_PROBLEM DETAILS_
Return each record shown beneath, word for word.

----- DATA TO PROCESS -----

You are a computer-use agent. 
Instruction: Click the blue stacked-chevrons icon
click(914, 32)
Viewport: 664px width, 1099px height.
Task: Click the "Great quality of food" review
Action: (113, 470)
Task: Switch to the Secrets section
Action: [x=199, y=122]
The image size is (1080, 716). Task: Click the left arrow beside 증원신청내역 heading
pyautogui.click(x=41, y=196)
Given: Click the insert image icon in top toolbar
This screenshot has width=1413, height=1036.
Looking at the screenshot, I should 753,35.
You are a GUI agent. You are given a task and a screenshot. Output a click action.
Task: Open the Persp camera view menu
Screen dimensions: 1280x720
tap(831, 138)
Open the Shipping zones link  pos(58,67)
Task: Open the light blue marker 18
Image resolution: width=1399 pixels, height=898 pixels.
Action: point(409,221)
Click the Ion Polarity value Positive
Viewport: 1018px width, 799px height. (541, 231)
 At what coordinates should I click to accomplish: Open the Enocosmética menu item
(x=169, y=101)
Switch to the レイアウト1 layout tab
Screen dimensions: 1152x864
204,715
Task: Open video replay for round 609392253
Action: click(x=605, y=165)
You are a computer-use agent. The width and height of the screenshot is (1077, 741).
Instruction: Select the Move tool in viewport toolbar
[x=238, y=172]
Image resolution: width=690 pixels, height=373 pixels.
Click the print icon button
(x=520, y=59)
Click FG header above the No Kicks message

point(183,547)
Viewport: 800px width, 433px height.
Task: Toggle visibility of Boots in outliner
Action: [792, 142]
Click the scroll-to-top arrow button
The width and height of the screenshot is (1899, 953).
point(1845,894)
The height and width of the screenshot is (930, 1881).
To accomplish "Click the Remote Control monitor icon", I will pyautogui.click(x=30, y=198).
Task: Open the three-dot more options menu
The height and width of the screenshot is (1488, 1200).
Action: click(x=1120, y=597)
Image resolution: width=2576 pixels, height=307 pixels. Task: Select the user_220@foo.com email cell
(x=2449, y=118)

-----

_WRITTEN REPLY_
You are a computer-use agent. 
Instruction: Click the blue stacked-chevrons icon
click(914, 32)
Viewport: 664px width, 1099px height.
Task: Click the "Great quality of food" review
Action: (113, 470)
Task: Switch to the Secrets section
Action: [x=199, y=122]
The image size is (1080, 716). Task: Click the left arrow beside 증원신청내역 heading
pyautogui.click(x=41, y=196)
Given: Click the insert image icon in top toolbar
This screenshot has width=1413, height=1036.
Looking at the screenshot, I should 753,35.
You are a GUI agent. You are given a task and a screenshot. Output a click action.
Task: Open the Persp camera view menu
Screen dimensions: 1280x720
tap(831, 138)
Open the Shipping zones link  pos(58,67)
Task: Open the light blue marker 18
Image resolution: width=1399 pixels, height=898 pixels.
Action: point(409,221)
Click the Ion Polarity value Positive
Viewport: 1018px width, 799px height. (541, 231)
 At what coordinates should I click to accomplish: Open the Enocosmética menu item
(x=169, y=101)
Switch to the レイアウト1 layout tab
Screen dimensions: 1152x864
204,715
Task: Open video replay for round 609392253
Action: click(x=605, y=165)
You are a computer-use agent. The width and height of the screenshot is (1077, 741).
Instruction: Select the Move tool in viewport toolbar
[x=238, y=172]
Image resolution: width=690 pixels, height=373 pixels.
Click the print icon button
(x=520, y=59)
Click FG header above the No Kicks message

point(183,547)
Viewport: 800px width, 433px height.
Task: Toggle visibility of Boots in outliner
Action: [792, 142]
Click the scroll-to-top arrow button
The width and height of the screenshot is (1899, 953).
point(1845,894)
The height and width of the screenshot is (930, 1881).
To accomplish "Click the Remote Control monitor icon", I will pyautogui.click(x=30, y=198).
Task: Open the three-dot more options menu
The height and width of the screenshot is (1488, 1200).
Action: click(x=1120, y=597)
Image resolution: width=2576 pixels, height=307 pixels. Task: Select the user_220@foo.com email cell
(x=2449, y=118)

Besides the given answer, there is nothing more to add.